Cieszyłem się z tamtego transferu. Czułem, że będzie wzmocnieniem. W życiu jednak nie spodziewałem się, że AW 23 wniesie do gry aż tyle. My - jak to my - zaczynamy sezon od koszmarnego bilansu 0-5, ale Adam rzuca kolejno 13, 13, 14, 18 i 10 pkt. Imponował skutecznością zza łuku. Przede wszystkim jednak zaskakiwała mnie jego niesamowita dojrzałość i opanowanie w grze. Nie znając jego metryki, trudno było przypuszczać, że "Waczu" miał tylko 19 lat. Sezon - jakże nieszczęśliwy, upokarzający i smutny dla biało-niebieskich kibiców - dla Adama był swoistą trampoliną do zawodowej kariery. Grając w Wałbrzychu/Świebodzicach notował w 26 meczach (19 w s5) 10,4 pkt, 47 % za 2 i 42 % za 3. Zaraz po biało-niebieskim sezonie jego akcje poszły w odwrotnym kierunku do akcji z amerykańskiej giełdy z 1929 roku. Tam akcje spadały, początkując wielki kryzys. U Adama nastąpił natomiast wzrost ich wartości.

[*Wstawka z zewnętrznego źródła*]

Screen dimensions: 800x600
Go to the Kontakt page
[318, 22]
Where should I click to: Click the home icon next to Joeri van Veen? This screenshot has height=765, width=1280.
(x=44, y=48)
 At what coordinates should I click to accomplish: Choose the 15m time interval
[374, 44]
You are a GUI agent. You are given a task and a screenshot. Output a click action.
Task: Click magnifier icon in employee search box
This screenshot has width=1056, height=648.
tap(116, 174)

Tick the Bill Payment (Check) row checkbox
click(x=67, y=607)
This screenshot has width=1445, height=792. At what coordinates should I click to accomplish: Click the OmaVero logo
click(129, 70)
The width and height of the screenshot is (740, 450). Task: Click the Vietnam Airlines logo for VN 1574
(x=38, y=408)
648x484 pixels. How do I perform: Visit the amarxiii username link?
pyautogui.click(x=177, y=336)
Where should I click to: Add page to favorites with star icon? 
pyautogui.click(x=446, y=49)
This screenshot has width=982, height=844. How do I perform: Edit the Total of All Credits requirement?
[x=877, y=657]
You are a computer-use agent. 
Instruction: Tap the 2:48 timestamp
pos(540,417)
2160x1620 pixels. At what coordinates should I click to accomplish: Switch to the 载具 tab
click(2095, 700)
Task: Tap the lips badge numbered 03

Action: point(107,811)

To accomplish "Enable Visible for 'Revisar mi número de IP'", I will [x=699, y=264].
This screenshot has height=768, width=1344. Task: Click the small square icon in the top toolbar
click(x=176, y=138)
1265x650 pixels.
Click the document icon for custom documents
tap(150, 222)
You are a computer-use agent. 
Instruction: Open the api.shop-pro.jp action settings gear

W 2008 był dość anonimowym "zdolniachą" na koszykarskiej scenie, dziś jest już rozpoznawalną postacią, uczestnikiem meczów gwiazd oraz poważnym kandydatem do gry w seniorskiej reprezentacji Polski. Miło, że to wszystko tak naprawdę zaczęło się w Górniku Wałbrzych.  

Dojrzały i opanowany na boisku, odpowiedzialny również poza nim, o czym z resztą sam mówi w wywiadzie dla "Basketu". Pozostaje życzyć powodzenia i przeprosić za to, że nasz klub tak długo zalega z wypłatą zaległych mu pieniędzy.